Winemaking Talk - Winemaking Forum

Help Support Winemaking Talk - Winemaking Forum:

This site may earn a commission from merchant affiliate links, including eBay, Amazon, and others.
Thanks Steve. That is what I was thinking from what I have read on this topic and some of the threads here. I saw one in Home Depot yesterday. Up until then, I also didn't know what a "whole house filter" was.
 
I realized you both agreed on using the bottling wand vs the vacuum bottling attachement , can I as why ? have you tried it yet ?

Steve,
If I bought everything "just to try it out", I'd have a house full of junk and an empty bank account. I've gotten to the point in life that I don't buy everything I see any more. This more practical practice has gotten my house, student loans, and all vehicles paid off with us being debt free within 10 years. And we started our marriage with a lot of debt! I'm more of the "learn from the mistakes of others since life's too short to make them all yourself".

But to answer your question, it's mainly due to the fact that I haven't gotten a good understanding of that part of the bottling with a VP. I haven't seen a clear picture of it and haven't pulled up a good video of it being used. I've seen a couple of foggy vids on YouTube.
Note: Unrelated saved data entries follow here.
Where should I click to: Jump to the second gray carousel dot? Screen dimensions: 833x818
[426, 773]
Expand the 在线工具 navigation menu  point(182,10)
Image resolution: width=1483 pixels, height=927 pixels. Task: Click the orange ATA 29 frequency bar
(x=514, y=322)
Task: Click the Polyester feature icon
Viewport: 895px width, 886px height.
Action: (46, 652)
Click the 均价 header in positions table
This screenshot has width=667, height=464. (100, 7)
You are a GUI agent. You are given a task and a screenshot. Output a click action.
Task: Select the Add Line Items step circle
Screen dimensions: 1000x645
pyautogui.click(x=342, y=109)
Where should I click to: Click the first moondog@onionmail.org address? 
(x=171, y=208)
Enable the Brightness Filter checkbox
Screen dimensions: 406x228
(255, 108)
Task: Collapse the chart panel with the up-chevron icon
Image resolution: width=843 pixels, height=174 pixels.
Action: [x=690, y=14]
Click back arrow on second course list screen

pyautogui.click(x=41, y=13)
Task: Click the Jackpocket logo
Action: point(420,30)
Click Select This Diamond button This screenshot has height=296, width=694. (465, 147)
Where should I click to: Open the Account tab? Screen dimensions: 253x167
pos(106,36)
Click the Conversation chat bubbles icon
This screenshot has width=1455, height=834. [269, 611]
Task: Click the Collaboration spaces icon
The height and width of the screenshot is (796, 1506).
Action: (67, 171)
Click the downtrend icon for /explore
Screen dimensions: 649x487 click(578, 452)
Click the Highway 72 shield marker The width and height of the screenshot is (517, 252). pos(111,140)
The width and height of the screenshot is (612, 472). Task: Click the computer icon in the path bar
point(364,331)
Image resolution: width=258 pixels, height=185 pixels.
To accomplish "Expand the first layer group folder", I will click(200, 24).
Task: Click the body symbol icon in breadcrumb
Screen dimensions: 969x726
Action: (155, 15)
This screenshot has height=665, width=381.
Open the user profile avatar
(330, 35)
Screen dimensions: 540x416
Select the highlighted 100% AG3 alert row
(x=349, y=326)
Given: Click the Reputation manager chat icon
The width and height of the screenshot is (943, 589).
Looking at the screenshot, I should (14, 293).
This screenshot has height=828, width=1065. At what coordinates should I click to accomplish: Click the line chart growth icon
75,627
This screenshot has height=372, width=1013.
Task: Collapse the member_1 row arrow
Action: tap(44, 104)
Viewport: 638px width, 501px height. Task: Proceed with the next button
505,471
The price seems fair but for now, I make enough of a mess if I don't catch the wine shooting up the neck of the bottle. I don't know what would happen with any more pressure added beyond gravity. I can sit on my stool, sipping samples of what I'm bottling, wondering if I have a chance to take one more sip before I have to yank the wand upward to stop the flow. I'm also still setting up my pump system. I still have to add the suction canister to it and I have to watch that closely as well to make sure I don't get moisture past the last vessel. I'm getting the canister on Friday.
 
Last edited:
Randy, The All In One bottling attachment works great, with no mess, & it's so easy to clean after use. Fast, simple, easy & NO mess, how can you beat that. Roy Sorry, don't do pic's or video
 
I realized you both agreed on using the bottling wand vs the vacuum bottling attachement , can I as why ? have you tried it yet ?

It's really just personal preference. I have bottled one batch with my vacuum pump and found it quite messy and less control.

The main reason is that my vacuum pump setup is quite a bit less polished than yours. I only have an on/off pressure control and I don't like using the overflow due to the brass components (I have a proper overflow in the works). When vacuum bottling, you are depending entirely on the overflow to control the top-up level.

I also found that there is quite a bit more bubbling and frothing while bottling due to the fact that the fill tube can not be very long or you will not be able to fill the bottle to the top. The wine is sprayed into the bottle and that creates a lot of bubbles even with a properly degassed wine. With the bottling wand, there is zero frothing.

Last but not least, I always found that a little wine would siphon out of the inlet tube or the overflow tube when moving the filler bung to the next bottle. My work area ended up being quite messy. Moving the carboy and pump to the ground and keeping the bottles on the table helped but didn't solve the issue. I could probably fine tune my system to fix this, such as using 90 degree fittings at the inlet/overflow tube and better orientation of the tubing.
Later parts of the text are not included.